◆ **Assignment**:
For the data that follows, report how many lines include the string "Daftar", and write the number alone.

(Collected data entries)

>>>

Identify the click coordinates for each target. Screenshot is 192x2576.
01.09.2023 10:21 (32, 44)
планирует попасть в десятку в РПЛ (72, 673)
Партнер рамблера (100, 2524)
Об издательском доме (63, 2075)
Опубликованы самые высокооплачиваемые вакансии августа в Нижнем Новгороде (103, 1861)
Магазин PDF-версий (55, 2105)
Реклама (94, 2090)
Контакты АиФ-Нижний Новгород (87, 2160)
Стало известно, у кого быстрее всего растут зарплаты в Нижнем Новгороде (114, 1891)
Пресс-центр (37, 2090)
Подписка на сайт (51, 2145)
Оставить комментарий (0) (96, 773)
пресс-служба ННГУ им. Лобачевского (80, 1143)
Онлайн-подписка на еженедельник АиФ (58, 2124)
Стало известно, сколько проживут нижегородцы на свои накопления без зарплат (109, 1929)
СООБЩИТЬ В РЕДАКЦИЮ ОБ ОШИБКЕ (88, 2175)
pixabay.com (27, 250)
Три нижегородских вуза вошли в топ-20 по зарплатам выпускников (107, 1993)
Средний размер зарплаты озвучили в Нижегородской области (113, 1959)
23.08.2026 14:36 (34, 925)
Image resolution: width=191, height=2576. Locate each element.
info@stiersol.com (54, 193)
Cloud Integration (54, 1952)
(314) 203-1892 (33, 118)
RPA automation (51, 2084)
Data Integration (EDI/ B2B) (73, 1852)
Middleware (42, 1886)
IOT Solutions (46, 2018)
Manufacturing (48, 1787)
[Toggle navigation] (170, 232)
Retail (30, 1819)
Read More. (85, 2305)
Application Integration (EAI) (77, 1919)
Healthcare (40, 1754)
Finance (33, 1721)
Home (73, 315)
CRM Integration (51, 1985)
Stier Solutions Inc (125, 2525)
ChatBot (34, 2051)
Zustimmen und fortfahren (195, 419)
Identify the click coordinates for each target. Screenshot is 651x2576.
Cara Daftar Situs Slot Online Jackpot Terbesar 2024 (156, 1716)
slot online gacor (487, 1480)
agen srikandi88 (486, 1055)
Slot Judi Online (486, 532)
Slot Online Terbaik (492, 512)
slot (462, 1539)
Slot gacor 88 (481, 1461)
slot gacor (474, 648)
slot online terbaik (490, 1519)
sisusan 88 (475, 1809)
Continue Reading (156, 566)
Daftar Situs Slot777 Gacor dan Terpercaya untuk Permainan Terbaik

<<<

◆ **Exercise result**:
2